▶ [作業データ]:
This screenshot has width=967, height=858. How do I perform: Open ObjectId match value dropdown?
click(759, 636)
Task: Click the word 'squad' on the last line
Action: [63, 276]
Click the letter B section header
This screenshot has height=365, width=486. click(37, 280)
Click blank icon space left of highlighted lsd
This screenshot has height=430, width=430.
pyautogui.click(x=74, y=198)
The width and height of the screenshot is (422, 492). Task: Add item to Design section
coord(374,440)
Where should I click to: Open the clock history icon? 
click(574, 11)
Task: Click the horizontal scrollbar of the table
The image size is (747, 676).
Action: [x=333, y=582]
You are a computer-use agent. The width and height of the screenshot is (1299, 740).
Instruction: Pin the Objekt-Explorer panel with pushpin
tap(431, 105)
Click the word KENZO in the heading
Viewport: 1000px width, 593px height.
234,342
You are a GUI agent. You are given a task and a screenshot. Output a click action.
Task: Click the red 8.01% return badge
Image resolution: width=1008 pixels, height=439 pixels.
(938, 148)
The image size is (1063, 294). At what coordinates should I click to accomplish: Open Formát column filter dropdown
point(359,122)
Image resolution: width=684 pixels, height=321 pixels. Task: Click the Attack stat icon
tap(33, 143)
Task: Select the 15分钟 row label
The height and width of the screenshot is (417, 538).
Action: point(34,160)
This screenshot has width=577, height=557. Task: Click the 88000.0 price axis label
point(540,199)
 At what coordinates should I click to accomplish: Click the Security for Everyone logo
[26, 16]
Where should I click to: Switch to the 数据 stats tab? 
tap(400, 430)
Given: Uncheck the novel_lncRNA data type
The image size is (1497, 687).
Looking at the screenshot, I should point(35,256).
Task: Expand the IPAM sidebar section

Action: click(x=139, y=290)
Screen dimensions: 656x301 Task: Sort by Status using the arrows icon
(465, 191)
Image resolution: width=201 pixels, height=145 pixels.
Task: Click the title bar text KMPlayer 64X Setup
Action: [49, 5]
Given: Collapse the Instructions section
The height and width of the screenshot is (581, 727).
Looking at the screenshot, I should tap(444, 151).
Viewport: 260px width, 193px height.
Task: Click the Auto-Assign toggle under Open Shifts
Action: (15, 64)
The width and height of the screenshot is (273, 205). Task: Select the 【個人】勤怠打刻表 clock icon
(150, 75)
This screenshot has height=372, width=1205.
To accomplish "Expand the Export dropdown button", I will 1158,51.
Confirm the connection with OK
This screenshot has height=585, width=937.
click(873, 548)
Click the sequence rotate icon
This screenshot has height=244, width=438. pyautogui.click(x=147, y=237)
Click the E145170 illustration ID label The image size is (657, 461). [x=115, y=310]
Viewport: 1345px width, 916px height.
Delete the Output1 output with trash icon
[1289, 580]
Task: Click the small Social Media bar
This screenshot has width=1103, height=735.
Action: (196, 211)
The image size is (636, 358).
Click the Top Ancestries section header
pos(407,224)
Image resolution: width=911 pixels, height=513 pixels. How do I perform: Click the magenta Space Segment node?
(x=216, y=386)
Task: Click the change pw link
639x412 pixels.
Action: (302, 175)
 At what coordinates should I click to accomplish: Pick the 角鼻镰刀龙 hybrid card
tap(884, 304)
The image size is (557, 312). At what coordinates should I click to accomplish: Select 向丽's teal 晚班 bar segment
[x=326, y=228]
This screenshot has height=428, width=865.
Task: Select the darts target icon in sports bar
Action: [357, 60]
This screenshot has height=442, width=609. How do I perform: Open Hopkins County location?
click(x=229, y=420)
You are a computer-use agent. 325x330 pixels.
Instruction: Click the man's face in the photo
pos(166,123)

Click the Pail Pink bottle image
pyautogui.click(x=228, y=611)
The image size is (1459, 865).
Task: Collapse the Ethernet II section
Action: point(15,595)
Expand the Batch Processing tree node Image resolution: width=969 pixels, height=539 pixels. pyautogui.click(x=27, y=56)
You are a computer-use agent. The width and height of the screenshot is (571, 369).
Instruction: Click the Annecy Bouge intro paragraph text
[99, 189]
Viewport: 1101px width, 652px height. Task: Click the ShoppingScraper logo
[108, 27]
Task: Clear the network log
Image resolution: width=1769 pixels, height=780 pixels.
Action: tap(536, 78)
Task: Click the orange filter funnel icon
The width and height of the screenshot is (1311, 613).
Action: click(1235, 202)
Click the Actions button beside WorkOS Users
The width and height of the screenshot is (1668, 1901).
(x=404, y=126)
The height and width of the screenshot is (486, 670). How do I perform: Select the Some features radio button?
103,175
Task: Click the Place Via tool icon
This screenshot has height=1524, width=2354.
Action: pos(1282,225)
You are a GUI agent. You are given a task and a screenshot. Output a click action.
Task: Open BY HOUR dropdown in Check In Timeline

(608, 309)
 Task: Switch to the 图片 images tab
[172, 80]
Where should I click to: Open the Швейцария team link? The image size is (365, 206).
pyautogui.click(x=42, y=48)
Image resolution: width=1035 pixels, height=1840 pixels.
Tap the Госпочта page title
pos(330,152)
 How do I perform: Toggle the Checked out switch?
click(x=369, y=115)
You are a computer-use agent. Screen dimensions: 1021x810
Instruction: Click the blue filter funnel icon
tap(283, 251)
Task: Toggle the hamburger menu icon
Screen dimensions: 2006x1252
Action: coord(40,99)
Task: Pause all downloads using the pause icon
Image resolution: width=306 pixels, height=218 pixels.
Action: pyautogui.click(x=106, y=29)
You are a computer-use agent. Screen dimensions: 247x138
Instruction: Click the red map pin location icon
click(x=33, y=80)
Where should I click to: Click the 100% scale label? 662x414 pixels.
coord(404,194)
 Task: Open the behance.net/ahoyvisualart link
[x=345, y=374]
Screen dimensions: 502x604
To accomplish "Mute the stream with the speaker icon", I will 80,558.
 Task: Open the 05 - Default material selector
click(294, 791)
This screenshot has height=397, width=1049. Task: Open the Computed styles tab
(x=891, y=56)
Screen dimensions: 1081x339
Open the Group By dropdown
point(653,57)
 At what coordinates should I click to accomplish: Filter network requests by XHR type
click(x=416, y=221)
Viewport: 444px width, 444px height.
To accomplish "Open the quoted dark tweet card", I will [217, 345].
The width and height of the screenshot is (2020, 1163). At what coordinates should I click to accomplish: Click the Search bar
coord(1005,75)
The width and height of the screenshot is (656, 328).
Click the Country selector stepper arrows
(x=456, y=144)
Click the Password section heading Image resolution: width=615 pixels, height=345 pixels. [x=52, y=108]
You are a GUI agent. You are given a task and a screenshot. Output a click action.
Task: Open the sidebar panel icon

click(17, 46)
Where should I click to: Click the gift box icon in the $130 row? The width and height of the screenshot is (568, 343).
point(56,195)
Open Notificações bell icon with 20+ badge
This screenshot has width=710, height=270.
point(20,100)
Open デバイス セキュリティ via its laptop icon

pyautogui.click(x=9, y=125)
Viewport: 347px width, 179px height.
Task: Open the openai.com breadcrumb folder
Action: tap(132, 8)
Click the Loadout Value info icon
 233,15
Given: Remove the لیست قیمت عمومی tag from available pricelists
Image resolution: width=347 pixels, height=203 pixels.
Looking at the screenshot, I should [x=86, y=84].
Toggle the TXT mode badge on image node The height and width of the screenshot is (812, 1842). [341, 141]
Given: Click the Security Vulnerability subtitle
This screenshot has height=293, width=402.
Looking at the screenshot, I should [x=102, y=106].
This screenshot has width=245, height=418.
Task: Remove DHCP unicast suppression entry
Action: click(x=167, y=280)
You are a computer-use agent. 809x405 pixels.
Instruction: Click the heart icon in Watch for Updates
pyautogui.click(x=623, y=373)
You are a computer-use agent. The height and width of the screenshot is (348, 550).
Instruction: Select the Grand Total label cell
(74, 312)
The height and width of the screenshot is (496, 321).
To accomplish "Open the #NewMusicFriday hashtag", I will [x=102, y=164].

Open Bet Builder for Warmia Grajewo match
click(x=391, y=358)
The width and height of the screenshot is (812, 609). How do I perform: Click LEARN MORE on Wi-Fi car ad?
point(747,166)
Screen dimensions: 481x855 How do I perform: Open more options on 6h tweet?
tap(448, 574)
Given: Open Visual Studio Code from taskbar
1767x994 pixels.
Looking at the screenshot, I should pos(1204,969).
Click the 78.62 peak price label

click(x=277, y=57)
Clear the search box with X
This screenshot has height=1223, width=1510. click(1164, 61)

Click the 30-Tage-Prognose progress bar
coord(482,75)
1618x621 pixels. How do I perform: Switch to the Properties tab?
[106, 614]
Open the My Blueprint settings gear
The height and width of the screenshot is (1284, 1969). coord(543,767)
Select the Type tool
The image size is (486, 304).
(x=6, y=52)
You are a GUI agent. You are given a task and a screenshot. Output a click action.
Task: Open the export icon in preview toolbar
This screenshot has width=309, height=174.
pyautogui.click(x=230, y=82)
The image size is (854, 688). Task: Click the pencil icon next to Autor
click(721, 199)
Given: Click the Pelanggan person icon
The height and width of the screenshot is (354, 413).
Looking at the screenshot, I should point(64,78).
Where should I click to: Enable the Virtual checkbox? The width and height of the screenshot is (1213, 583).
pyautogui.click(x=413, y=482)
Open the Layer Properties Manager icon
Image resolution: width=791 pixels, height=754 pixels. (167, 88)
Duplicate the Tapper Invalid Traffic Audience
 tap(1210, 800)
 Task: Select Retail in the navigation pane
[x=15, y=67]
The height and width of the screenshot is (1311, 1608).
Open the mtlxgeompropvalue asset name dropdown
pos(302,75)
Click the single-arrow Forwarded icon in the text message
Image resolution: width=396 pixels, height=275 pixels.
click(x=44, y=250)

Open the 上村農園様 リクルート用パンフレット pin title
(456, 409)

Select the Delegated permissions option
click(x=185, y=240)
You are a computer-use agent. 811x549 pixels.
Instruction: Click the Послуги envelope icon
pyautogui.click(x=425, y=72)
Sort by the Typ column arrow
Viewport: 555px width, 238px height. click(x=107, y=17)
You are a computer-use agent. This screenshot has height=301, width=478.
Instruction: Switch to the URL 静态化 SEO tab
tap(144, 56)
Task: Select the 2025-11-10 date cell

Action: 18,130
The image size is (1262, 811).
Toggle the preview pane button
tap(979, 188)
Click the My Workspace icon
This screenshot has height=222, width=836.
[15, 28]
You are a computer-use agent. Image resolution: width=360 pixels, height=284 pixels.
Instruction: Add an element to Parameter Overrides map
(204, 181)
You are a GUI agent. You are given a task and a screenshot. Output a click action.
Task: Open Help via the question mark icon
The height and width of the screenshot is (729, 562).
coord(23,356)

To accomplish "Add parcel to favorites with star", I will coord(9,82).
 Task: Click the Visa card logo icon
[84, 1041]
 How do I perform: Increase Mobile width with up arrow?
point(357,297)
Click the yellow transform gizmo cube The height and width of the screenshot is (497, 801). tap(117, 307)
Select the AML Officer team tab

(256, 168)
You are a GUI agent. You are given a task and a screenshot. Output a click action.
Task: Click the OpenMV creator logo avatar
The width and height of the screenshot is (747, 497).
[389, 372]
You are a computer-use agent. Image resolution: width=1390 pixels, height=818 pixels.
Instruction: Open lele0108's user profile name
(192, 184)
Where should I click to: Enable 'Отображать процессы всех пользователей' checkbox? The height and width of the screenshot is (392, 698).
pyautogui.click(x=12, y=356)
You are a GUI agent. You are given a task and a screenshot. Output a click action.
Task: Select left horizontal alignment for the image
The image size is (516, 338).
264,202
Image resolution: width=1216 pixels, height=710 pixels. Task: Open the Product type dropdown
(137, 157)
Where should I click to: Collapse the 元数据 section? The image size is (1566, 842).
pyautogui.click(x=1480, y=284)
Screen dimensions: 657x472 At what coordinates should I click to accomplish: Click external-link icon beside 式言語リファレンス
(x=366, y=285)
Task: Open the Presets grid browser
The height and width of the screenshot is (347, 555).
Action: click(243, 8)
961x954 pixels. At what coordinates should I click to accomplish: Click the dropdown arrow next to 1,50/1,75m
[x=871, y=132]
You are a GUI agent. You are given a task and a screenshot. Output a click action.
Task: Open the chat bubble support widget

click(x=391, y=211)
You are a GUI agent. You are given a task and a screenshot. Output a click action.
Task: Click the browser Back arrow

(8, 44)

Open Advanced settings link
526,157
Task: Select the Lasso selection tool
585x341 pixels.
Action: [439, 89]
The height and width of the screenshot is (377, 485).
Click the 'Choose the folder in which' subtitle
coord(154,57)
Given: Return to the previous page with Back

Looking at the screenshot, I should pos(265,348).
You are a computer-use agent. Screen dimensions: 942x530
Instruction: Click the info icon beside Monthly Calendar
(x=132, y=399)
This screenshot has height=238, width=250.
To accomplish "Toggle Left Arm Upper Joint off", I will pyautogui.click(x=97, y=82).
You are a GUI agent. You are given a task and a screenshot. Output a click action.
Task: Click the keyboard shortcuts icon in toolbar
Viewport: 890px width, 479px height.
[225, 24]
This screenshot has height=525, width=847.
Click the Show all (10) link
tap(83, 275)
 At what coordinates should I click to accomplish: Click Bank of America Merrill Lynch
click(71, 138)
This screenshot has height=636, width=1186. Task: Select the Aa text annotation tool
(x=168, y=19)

▶ [指示内容]: 「The width and height of the screenshot is (2020, 1163).」を含む行で始まり「click(17, 46)」を含む行で終わる部分を、「Search bar」だけを「Address bar」に差し替え、ほかは一切変えずに書き直してもらえますか？

▶ [問題の解答]:
The width and height of the screenshot is (2020, 1163). At what coordinates should I click to accomplish: Click the Address bar
coord(1005,75)
The width and height of the screenshot is (656, 328).
Click the Country selector stepper arrows
(x=456, y=144)
Click the Password section heading Image resolution: width=615 pixels, height=345 pixels. [x=52, y=108]
You are a GUI agent. You are given a task and a screenshot. Output a click action.
Task: Open the sidebar panel icon

click(17, 46)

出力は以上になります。